Data supplied: Begin

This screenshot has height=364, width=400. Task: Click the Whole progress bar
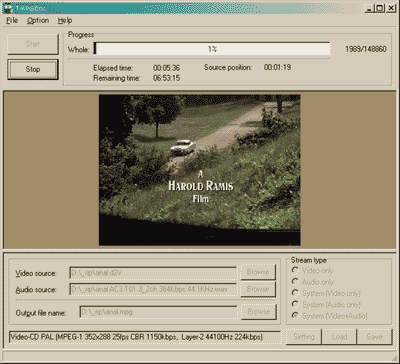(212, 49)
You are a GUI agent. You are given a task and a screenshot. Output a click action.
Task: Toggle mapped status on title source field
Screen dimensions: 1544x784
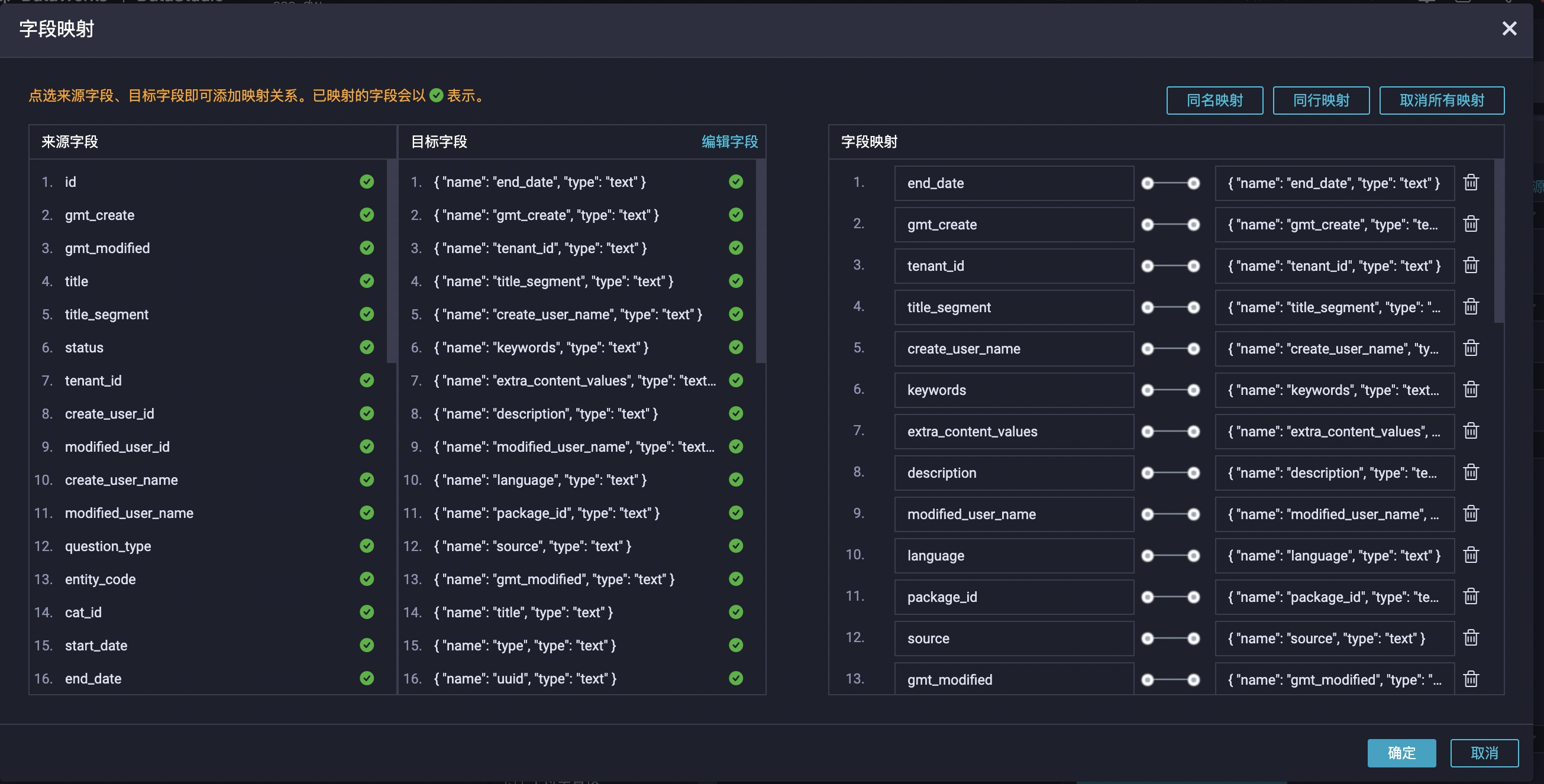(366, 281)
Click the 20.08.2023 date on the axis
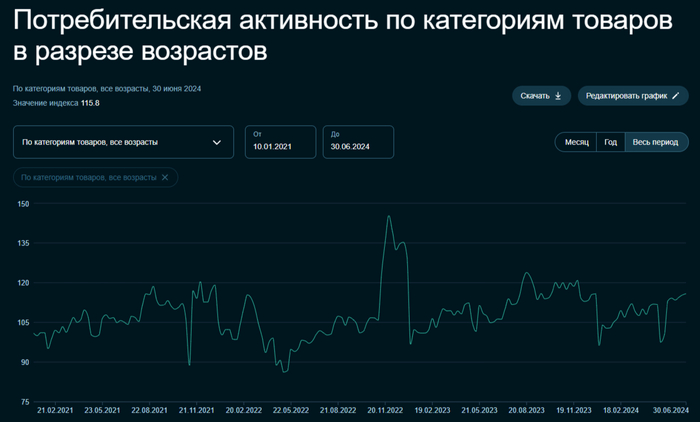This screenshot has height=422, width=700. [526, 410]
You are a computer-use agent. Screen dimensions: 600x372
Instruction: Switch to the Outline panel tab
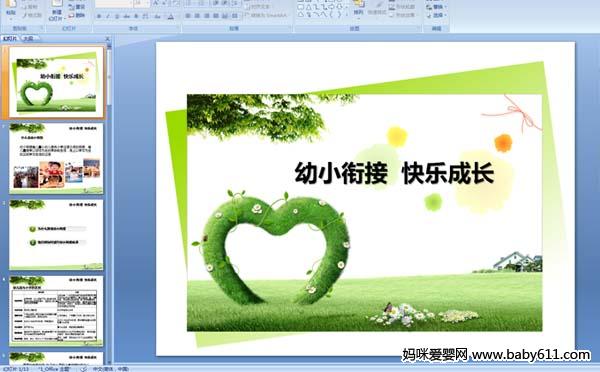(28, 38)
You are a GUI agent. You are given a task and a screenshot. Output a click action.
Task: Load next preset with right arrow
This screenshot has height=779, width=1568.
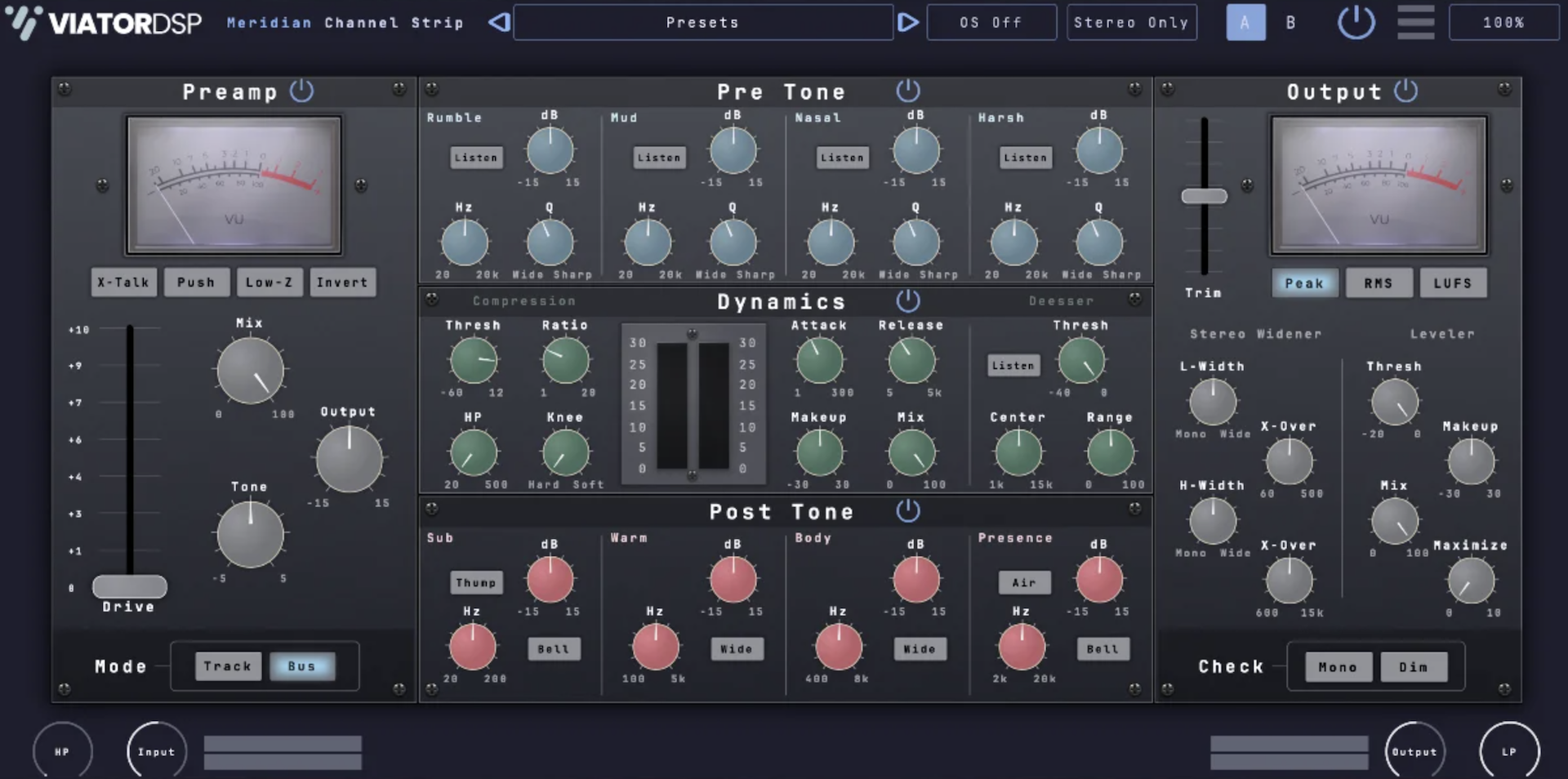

Data supplied: End

Action item → Return exactly the lines of the data, beginning with the first and ending with the line containing "Task: Load next preset with right arrow". Skip the pictures.

Result →
This screenshot has height=364, width=400. Task: Click the Whole progress bar
(212, 49)
You are a GUI agent. You are given a task and a screenshot. Output a click action.
Task: Toggle mapped status on title source field
Screen dimensions: 1544x784
(366, 281)
Click the 20.08.2023 date on the axis
This screenshot has height=422, width=700. [526, 410]
You are a computer-use agent. Screen dimensions: 600x372
Instruction: Switch to the Outline panel tab
(28, 38)
You are a GUI agent. You are given a task and a screenshot. Output a click action.
Task: Load next preset with right arrow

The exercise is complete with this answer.